** What is needed **
The output should consist solely of the line containing "Click the Your" and the lines that follow it through the end of the data below.
··· Dataset ···
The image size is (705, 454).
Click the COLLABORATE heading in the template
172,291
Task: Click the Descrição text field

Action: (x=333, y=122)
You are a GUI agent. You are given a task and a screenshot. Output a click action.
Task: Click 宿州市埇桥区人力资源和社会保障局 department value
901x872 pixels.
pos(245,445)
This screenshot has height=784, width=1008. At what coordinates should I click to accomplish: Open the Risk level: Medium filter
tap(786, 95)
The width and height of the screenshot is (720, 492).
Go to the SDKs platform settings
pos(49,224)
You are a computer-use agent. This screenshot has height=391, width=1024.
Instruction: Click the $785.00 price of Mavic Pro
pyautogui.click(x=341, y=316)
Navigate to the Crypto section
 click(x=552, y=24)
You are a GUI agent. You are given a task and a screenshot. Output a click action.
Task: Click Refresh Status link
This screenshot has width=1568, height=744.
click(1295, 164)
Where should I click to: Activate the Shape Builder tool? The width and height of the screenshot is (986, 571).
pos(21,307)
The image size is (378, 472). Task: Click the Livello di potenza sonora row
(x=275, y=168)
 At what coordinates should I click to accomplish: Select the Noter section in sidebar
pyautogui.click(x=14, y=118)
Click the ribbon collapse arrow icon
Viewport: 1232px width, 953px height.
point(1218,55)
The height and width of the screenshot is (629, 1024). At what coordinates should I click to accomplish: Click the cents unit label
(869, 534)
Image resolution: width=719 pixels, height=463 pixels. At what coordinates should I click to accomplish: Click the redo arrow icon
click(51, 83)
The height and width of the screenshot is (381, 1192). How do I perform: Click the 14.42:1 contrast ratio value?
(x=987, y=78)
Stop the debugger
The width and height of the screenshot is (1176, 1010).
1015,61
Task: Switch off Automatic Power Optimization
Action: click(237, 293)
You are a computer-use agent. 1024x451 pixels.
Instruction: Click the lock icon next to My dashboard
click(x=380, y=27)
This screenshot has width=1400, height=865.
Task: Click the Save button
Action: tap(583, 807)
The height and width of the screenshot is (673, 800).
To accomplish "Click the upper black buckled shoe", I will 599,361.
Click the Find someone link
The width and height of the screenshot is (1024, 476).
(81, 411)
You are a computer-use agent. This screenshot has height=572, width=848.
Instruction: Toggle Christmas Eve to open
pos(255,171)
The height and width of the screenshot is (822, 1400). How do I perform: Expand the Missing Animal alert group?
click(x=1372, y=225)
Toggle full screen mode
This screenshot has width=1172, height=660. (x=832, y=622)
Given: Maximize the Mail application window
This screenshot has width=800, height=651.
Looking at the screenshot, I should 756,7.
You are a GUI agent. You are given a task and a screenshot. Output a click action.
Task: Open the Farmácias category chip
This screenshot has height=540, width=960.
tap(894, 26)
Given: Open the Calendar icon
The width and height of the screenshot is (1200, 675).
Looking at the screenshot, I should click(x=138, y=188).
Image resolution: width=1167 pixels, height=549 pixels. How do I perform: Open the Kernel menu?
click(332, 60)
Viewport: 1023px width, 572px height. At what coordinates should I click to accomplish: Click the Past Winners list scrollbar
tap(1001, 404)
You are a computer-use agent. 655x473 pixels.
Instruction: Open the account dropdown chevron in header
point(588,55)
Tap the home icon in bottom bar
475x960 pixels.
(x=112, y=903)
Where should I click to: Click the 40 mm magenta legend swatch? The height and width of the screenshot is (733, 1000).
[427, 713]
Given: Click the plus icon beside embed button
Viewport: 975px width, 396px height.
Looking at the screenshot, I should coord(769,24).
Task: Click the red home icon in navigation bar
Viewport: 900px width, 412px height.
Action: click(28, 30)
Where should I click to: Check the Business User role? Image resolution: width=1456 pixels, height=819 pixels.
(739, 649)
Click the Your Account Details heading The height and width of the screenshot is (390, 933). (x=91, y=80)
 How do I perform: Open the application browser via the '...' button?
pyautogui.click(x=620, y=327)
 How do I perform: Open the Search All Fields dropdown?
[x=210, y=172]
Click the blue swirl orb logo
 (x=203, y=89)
···
** Answer below **
Click the Your Account Details heading The height and width of the screenshot is (390, 933). (x=91, y=80)
 How do I perform: Open the application browser via the '...' button?
pyautogui.click(x=620, y=327)
 How do I perform: Open the Search All Fields dropdown?
[x=210, y=172]
Click the blue swirl orb logo
 (x=203, y=89)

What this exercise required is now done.